It is July 8, 2011 and as I write this it is a little before 9 AM Eastern Standard Time. In a few hours the space shuttle Atlantis is scheduled to lift off on it’s final mission, and what will be the last mission of the thirty year old space shuttle program.
As things stand, bad weather may delay the launch. There is currently a 70% chance of a delay. Weather is crucial as the conditions must be right not only at Cape Canaveral where the launch is to occur, but also at all of the possible landing sites around the globe. It is a logistically difficult arrangement.
Regardless of whether the launch occurs today or not, it will occur at some point and when Atlantis subsequently returns to earth the entire shuttle program will be over.
In some ways this is a sad moment in our history. Though the shuttle program was created with the express purpose of enabling the construction of the International Space Station, and though this task is now complete, to many of us this seems to signal the end of the era of United States space exploration.
With a poor economy and tightening government budgets the entire NASA program is being examined and some believe we can no longer afford the luxury of venturing into space with humans.
Personally, I hope they are outvoted and that human colonization of space continues, for a multitude of reasons, too lengthy for this article.
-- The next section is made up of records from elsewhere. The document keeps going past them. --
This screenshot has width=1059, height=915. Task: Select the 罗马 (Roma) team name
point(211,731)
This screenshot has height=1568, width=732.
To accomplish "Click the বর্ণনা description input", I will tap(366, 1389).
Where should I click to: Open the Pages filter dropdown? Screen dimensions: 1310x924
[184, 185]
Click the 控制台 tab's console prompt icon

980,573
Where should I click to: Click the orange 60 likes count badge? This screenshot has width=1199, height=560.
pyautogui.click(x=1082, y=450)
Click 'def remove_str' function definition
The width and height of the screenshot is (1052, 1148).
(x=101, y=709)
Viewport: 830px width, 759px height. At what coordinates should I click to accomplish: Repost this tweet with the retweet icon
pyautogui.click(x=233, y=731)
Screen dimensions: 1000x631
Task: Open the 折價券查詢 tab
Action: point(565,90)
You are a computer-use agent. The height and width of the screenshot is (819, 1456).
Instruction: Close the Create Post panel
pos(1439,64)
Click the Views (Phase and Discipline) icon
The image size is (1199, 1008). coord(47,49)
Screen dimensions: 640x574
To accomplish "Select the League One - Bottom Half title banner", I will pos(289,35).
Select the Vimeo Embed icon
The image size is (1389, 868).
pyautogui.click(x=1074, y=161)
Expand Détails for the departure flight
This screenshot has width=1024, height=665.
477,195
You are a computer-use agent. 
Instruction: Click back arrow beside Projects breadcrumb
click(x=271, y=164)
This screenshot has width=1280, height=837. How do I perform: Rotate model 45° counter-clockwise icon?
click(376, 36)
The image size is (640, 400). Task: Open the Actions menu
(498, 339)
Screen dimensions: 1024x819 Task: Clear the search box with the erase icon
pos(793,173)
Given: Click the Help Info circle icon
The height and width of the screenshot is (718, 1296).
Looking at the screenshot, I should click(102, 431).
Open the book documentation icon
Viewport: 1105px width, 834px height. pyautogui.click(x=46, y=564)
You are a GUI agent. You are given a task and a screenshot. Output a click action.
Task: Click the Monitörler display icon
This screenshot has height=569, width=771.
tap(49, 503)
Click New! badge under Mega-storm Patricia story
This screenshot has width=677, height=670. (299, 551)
But in another way, I worry about the future of American dominance in science and technology. Every year our colleges and universities churn out thousands of scientists and engineers, but many and possibly most are of foreign origin and many of these return to countries such as China, India and Japan upon completing their studies. There they contribute to the rising power of their own nations in Science and technology. While in the meantime our own young people find less and less interest in these crucial fields preferring sports or entertainment as possible careers. Science is not “cool”.